Já o Avô Cantigas nunca me convenceu muito. No inicio da sua carreira era um jovem homem saltitão com uma peruca branca e uns óculos com umas jardineiras a fazer de avô. Mais tarde, mais velho a fazer de avô jovial. Cantas bem, mas não me alegras. Com todo o respeito pelo Carlos Alberto Vidal, que ao que consta antes de ser o avô cantigas, foi considerado nos anos 70 o pioneiro do rock progressivo com o seu álbum Changri-lá. E esta, hein?

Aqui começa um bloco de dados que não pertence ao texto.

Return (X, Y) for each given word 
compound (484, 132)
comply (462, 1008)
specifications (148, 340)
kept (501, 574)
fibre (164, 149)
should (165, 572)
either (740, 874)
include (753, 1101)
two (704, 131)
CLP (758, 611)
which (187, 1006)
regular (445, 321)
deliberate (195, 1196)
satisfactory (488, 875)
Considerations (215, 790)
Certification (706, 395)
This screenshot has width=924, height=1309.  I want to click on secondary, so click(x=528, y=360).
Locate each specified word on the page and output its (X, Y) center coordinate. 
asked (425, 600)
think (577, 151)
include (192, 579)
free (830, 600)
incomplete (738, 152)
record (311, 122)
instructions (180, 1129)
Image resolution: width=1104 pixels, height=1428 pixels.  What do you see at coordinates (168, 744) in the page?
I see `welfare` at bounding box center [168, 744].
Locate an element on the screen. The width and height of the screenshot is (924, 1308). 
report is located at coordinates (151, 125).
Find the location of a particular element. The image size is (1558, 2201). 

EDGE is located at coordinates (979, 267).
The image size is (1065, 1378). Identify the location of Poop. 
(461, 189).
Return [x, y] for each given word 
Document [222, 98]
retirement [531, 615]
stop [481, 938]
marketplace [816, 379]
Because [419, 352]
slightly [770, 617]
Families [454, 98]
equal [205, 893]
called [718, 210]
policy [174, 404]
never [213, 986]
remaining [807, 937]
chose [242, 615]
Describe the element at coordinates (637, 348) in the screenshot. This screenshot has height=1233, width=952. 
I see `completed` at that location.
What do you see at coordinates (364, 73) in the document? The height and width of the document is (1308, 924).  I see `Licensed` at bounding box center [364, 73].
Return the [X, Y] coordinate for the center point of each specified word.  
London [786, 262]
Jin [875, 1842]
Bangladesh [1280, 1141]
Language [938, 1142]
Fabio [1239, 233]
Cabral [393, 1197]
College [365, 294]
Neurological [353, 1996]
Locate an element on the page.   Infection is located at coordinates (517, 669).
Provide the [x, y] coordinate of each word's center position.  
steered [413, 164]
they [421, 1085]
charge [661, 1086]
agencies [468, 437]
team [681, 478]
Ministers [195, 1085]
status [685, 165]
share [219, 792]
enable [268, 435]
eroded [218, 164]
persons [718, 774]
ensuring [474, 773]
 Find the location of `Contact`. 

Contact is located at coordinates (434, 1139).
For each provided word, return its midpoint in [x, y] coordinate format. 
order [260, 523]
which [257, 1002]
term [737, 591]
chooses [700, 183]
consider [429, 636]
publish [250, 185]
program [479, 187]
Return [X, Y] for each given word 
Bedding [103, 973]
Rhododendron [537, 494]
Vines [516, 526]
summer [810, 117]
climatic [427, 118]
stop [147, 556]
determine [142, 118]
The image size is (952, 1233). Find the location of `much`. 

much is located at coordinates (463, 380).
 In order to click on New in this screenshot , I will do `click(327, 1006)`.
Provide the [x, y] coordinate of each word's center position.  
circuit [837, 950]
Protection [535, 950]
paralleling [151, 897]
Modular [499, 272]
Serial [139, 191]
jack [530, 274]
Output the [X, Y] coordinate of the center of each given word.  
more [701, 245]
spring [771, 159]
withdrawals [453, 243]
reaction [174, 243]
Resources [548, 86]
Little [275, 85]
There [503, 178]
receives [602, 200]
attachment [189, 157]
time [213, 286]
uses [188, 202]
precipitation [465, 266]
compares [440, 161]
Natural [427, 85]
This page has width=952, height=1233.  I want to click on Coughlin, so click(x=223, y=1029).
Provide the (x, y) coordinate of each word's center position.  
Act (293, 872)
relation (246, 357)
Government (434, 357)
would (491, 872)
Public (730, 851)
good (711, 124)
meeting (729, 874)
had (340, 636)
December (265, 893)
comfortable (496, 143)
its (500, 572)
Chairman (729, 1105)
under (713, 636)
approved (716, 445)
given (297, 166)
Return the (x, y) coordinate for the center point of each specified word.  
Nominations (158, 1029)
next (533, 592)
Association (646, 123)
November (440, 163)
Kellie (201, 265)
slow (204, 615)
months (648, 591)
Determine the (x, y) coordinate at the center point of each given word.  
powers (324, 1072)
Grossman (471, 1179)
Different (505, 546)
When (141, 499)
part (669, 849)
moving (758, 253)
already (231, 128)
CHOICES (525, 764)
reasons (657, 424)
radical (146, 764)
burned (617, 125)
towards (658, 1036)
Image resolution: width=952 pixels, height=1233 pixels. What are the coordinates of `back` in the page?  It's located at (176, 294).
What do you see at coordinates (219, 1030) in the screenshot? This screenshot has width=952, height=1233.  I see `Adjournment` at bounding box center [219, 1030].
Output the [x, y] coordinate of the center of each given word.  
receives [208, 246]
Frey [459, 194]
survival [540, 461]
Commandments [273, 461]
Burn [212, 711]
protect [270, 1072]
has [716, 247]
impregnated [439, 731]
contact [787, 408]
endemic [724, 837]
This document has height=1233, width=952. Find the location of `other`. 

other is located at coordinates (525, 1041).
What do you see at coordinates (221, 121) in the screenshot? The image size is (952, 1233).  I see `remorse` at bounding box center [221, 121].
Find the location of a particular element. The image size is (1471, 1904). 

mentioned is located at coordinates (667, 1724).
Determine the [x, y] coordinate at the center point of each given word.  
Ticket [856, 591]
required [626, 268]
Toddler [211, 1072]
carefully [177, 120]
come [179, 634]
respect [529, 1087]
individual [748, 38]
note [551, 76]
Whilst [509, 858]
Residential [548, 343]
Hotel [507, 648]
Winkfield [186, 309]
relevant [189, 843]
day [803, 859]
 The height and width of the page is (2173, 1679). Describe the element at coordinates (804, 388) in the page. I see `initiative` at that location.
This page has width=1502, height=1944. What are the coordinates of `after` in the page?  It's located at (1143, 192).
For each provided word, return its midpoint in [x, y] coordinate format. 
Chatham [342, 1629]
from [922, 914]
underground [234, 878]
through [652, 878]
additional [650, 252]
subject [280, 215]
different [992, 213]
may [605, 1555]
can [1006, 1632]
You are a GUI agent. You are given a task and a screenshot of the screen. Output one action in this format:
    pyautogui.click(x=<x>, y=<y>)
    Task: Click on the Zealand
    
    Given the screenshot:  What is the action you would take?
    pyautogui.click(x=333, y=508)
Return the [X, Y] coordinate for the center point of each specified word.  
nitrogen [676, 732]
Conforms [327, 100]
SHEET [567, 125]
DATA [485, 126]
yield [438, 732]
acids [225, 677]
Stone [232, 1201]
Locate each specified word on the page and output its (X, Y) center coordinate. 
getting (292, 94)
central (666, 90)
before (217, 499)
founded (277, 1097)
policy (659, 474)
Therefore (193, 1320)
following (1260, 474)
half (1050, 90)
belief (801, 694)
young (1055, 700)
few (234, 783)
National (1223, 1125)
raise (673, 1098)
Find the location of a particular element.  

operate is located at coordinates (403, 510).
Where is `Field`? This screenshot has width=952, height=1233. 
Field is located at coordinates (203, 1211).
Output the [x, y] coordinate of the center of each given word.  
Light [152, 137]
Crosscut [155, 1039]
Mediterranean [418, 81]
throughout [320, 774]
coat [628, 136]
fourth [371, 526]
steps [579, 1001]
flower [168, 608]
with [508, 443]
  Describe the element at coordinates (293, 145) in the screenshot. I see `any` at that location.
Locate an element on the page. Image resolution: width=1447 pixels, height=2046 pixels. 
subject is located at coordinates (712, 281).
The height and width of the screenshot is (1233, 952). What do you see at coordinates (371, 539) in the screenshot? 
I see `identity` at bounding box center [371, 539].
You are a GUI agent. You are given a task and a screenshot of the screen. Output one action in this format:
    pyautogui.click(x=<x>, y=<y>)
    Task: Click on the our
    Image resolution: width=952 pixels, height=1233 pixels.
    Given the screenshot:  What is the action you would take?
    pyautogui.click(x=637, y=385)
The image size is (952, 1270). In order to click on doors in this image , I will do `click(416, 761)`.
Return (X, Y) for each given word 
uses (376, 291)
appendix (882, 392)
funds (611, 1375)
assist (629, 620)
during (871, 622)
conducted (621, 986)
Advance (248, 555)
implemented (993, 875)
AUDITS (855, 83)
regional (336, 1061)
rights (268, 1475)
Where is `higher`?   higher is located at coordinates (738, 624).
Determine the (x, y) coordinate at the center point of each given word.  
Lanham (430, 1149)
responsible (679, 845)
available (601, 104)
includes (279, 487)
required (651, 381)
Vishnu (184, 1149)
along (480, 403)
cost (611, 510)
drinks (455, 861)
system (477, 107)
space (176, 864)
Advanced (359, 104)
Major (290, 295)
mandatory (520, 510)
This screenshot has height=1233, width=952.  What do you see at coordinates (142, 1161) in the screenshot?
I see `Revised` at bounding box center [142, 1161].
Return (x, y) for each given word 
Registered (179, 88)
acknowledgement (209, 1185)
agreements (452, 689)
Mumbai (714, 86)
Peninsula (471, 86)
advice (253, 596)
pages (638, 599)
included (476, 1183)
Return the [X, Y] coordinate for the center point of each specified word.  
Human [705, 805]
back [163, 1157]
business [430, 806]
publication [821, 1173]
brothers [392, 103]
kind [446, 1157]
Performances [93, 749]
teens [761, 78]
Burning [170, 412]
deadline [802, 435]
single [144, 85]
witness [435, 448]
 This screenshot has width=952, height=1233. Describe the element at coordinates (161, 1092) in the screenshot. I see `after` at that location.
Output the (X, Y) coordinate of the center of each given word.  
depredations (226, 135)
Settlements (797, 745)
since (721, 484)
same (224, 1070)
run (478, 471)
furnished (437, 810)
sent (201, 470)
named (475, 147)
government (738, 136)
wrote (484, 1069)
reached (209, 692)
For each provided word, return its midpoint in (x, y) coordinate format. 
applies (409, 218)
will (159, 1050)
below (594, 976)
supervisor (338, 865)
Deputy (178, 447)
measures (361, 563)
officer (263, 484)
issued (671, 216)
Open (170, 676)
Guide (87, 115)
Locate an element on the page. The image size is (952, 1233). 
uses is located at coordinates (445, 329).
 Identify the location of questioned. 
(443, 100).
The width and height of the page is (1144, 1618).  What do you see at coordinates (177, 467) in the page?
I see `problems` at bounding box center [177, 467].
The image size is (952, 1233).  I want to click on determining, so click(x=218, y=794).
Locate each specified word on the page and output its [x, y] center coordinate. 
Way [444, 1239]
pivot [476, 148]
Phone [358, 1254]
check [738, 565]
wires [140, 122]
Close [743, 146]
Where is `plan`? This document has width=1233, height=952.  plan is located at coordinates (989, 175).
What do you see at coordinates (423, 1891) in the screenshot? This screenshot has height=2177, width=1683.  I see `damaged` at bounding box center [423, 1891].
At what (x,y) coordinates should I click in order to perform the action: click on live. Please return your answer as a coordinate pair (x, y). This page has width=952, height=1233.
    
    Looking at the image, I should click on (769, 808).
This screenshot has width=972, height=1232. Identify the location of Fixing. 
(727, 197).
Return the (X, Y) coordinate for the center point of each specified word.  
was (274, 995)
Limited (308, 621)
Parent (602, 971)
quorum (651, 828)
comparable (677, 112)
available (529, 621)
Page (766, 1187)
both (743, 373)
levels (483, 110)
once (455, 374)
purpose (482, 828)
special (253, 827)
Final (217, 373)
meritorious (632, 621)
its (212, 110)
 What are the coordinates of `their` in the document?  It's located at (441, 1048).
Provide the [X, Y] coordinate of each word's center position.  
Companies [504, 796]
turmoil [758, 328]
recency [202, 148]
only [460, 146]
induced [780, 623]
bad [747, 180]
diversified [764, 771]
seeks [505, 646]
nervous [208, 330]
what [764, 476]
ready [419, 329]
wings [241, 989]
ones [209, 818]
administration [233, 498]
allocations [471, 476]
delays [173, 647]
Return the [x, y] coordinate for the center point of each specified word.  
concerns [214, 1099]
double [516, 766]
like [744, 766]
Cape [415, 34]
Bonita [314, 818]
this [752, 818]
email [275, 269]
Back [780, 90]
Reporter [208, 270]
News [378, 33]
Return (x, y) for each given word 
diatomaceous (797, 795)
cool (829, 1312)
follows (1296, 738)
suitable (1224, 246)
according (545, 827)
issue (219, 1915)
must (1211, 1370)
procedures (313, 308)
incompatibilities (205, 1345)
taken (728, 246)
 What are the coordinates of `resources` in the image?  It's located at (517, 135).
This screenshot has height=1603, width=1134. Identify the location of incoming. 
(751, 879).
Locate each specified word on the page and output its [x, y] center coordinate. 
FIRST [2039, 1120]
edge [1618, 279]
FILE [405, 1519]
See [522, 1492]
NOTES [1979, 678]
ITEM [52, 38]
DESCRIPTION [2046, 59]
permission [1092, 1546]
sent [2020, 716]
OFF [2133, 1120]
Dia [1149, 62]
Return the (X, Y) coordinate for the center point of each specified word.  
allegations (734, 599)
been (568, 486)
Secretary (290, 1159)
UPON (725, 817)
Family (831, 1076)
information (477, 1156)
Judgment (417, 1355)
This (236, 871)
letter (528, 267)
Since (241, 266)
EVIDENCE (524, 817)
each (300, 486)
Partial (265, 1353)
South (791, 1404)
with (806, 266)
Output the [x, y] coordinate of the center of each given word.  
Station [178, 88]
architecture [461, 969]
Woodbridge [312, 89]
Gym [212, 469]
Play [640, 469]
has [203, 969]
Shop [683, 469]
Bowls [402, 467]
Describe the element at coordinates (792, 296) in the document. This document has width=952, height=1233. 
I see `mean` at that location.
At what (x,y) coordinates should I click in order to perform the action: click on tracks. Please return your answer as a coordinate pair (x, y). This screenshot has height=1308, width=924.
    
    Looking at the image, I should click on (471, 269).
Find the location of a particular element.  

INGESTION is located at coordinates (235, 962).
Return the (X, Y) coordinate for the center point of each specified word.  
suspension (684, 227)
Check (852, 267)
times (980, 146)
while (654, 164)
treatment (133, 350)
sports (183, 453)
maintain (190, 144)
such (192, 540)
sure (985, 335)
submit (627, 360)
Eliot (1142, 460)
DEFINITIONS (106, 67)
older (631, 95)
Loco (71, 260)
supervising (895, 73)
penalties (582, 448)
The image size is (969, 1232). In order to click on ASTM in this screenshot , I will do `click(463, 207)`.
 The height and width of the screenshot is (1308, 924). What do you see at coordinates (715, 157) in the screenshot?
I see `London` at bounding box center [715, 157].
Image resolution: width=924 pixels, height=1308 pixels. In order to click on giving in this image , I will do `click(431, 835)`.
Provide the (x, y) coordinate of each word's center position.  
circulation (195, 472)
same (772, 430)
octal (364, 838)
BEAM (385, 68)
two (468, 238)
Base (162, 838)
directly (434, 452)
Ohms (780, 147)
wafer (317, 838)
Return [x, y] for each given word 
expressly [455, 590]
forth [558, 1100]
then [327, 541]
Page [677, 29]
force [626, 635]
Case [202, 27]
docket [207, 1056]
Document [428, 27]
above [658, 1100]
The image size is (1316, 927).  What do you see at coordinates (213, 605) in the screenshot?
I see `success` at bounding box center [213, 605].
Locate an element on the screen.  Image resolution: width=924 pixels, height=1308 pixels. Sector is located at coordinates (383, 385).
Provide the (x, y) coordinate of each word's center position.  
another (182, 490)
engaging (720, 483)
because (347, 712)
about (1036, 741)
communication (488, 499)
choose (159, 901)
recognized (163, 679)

Olhando à distância que os ícones da minha infância era tudo malta de esquerda! O Barata Moura,que além de cantor é da filosofia e foi reitor da universidade de Lisboa, foi e talvez ainda seja do Partido Comunista. O Sérgio Godinho que também é um cantor de intervenção para adultos e crianças também é da malta da esquerda. Esses jargões de direita e esquerda até já podem estar um pouco ultrapassados, mas o que é facto é que alguém que abre alas, rompe com a mentalidade conservadora, tacanha, provinciana dum país com a mania das grandezas em que a distribuição é só para uns tantos fazem toda a diferença na formação de um cidadão e cidadã desde a mais tenra idade.
Ah! O José Saramago, que ganhou o primeiro Nobel da literatura, também era comuna! Eu já conheci muitos comunas portugueses e devo dizer quando estes quando estão na oposição fazem um trabalho incrível. Uns, nem todos. Mas alguns, nem todos, quando chegam ao poder é um "vê se te avias", é um ' quem parte e reparte e não fica com a melhor parte ou é tolo ou não tem arte". Outros ainda infantilizam as gerações seguintes, nomeadamente a minha. Pois acham que eles são os guardiões da revolução e nós não entendemos nada de nada. Talvez por isso as coisas chegaram no ponto em que estão. Um neo liberalismo a dar ares de democracia.
Da minha parte só posso agradecer a estas figuras que fizeram a sua parte nomeadamente junto de nós crianças dessa época. E que hoje podemos olhar para trás com sentido crítico e entender um pouco melhor o que ainda faz sentido, o que não faz mais sentido e o que podemos agregar à utopia de estarmos unidos com solidariedade, humanismo e afeto.